Why Everyone Hates GM
Pity the poor one million General Motors shareholders.
GM shares now trade at less than three bucks – they’re almost certainly worth zero. And the company can’t even produce a CEO who knows how to properly beg for Washington bailout money.
The testimony of GM boss Rick Wagoner before the Senate banking committee came across as defensive and arrogant. In the Wagoner-ian universe, everything was just fine at GM before this nasty recession came along.
Of course, it would be a small miracle if Wagoner wasn’t delusional. He’s been at GM since 1977.
But in truth, Tuesday’s testimony from the Big Three CEOs probably didn’t much matter. The $25 billion emergency bailout for Detroit was dead on arrival even before the hearing. The Republicans can block it – and Bush would veto it.
But interestingly, the case made by the Big Three to tap the TARP was so weak, that even some Democrats may now be thinking that bankruptcy is the only sensible endgame for Motown.
How weak was it?
Well, every taxpayer should watch the Senate testimony from Tuesday and decide for himself. You can watch it on http://www.cspan.org. It’s four hours long, but actually pretty riveting. Okay, parts of it are riveting.
Wagoner, Ford’s Alan Mulally, Chrysler’s Bob Nardelli and United Autoworkers honcho Ron Gettelfinger rehash their well-rehearsed arguments. As they put it, millions and millions of jobs are on the line. The future of American manufacturing is at stake. All apparently because Americans with lousy credit – who shouldn’t buy on credit – can’t buy on credit.
There are the inconvenient facts of decades of declining Big Three market share and grotesque overcapacity. Only in the World of Wagoner could the industry be making ‘tremendous progress.’
If pressed for time, skip to the hearing’s third hour when Democratic Sen. Bob Menendez uncovers the ‘big lie’ of a Detroit bailout. The $25 billion number is a fudge. It would only plug the hole for a few months. Menendez was blunt. Detroit will soon be back hat in hand.
And Menendez is a sympathetic voice. Ouch. Next comes, Bob Corker, Republican from Tennessee and a no-nonsense businessman. He is brutal. ‘GM is spiraling downward.’ Chrysler has ‘barely a heartbeat.’ ‘Which of the three should survive and which shouldn’t?’
Corker dares to point out what everybody knows but nobody will say. The entire American car industry is already bankrupt. One and maybe two companies will have to go. Industrial triage is inevitable. That’s the way business works.

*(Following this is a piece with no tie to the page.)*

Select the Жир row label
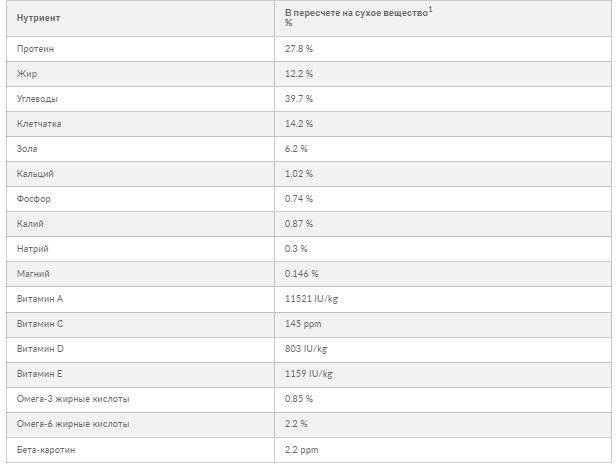pyautogui.click(x=27, y=74)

Corker’s brilliant maneuver is to have the ‘impartial’ Gettelfinger – whose UAW has fleeced all three – rank them by viability. Gettelfinger’s answer: Ford, then Chrysler, then last, GM.

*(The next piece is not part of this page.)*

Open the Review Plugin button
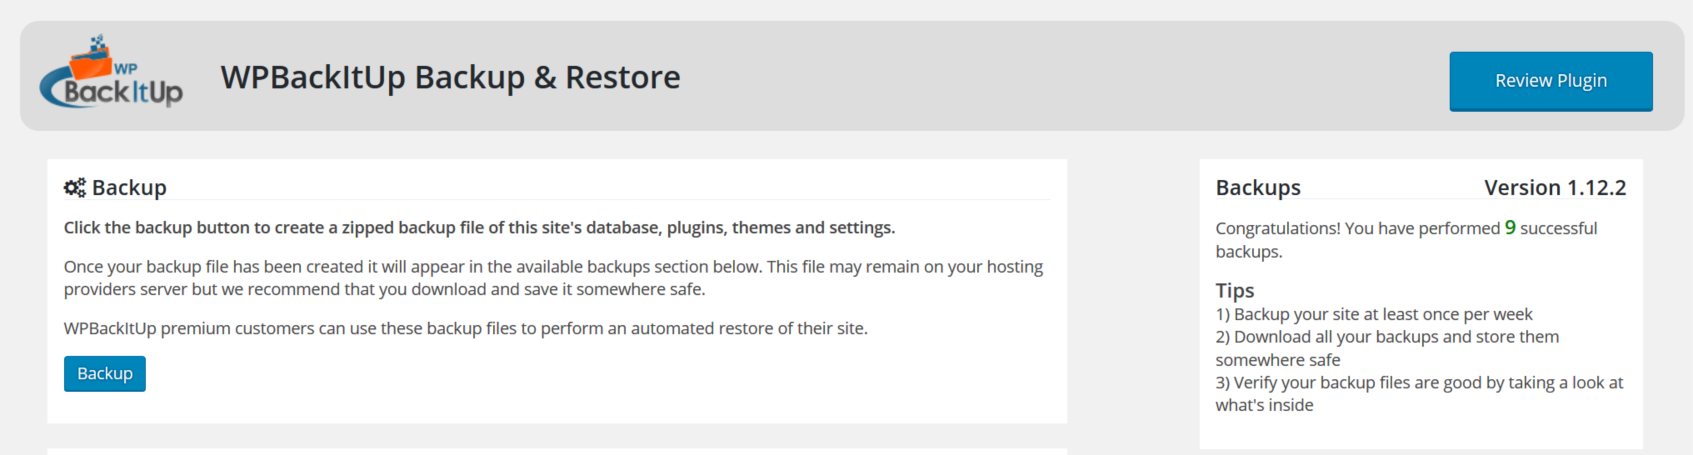The width and height of the screenshot is (1693, 455). click(1550, 81)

Minutes later, Wagoner’s detached statesmanlike composure finally gives way. His face grows red. His voice rises. It’s clear just how desperate GM has become.

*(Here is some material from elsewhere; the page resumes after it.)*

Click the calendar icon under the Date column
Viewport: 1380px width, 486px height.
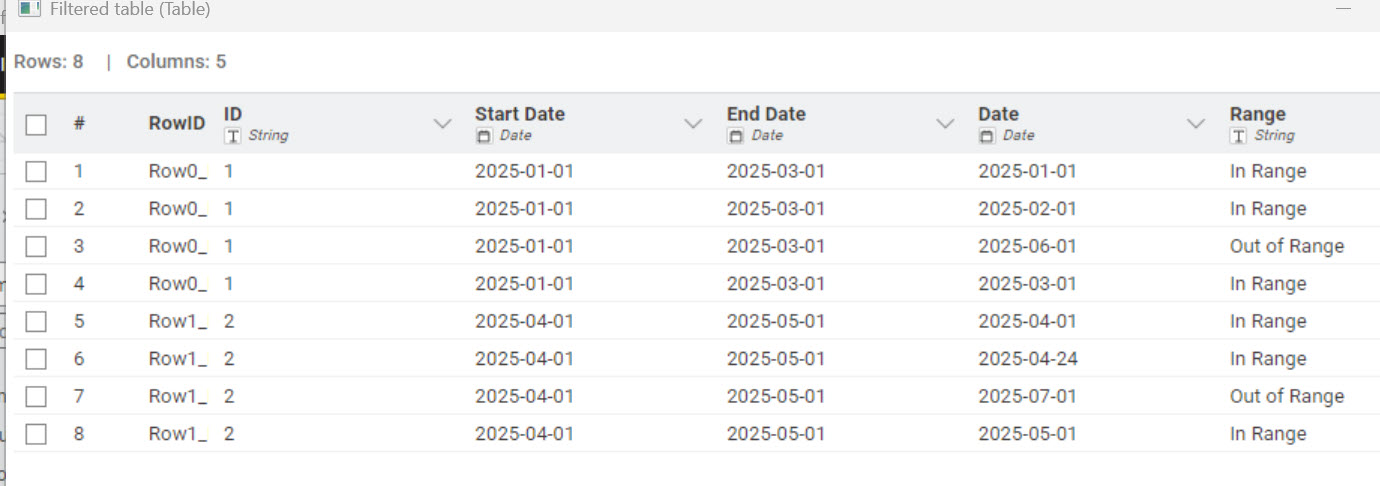click(987, 136)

Chrysler CEO Bob Nardelli and Ford boss Alan Mulally at least know how to grovel properly. Of course, they don’t carry the emotional baggage of a longtime Motowner like Wagoner.
Nardelli has been at Chrysler for just over a year. He knows Chrysler’s days are numbered and looks like a man who just wants out. Every time he has the floor, he reminds lawmakers of Chrysler’s ‘fragile’ position. Oddly, for someone who took home hundreds of millions in a disastrous stint as Home Depot’s CEO, Nardelli can still elicit sympathy. That’s good salesmanship. He should be on a Chrysler lot.
As for Mullally, he makes it clear numerous times that Ford doesn’t even have to be in Washington asking for money. It’s the troubled, ne’er-do-well Rick Wagoner at the end of the table that’s bringing him there. ‘I’m here because GM is here,’ Mullaly intones with aw-shucks brotherly love.
That, of course, is disingenuous. Mulally concedes that, by 2010, without an upturn in the U.S. economy, even Ford will run out of money. Nor does he mention that Ford’s share price closed the day at less than two bucks.
Luckily for the Big Three, the Detroit bailout will be resurrected early next year when a new Congress and Barack Obama are sworn in.
Mulally and Nardelli will have a few months to brush up on their performances.
Wagoner may not be as lucky. His board can put up with a failure to turn a profit, but it probably won’t stand for his failure to bring money back from Washington. If this is GM’s best salesman, no wonder the company can’t move cars.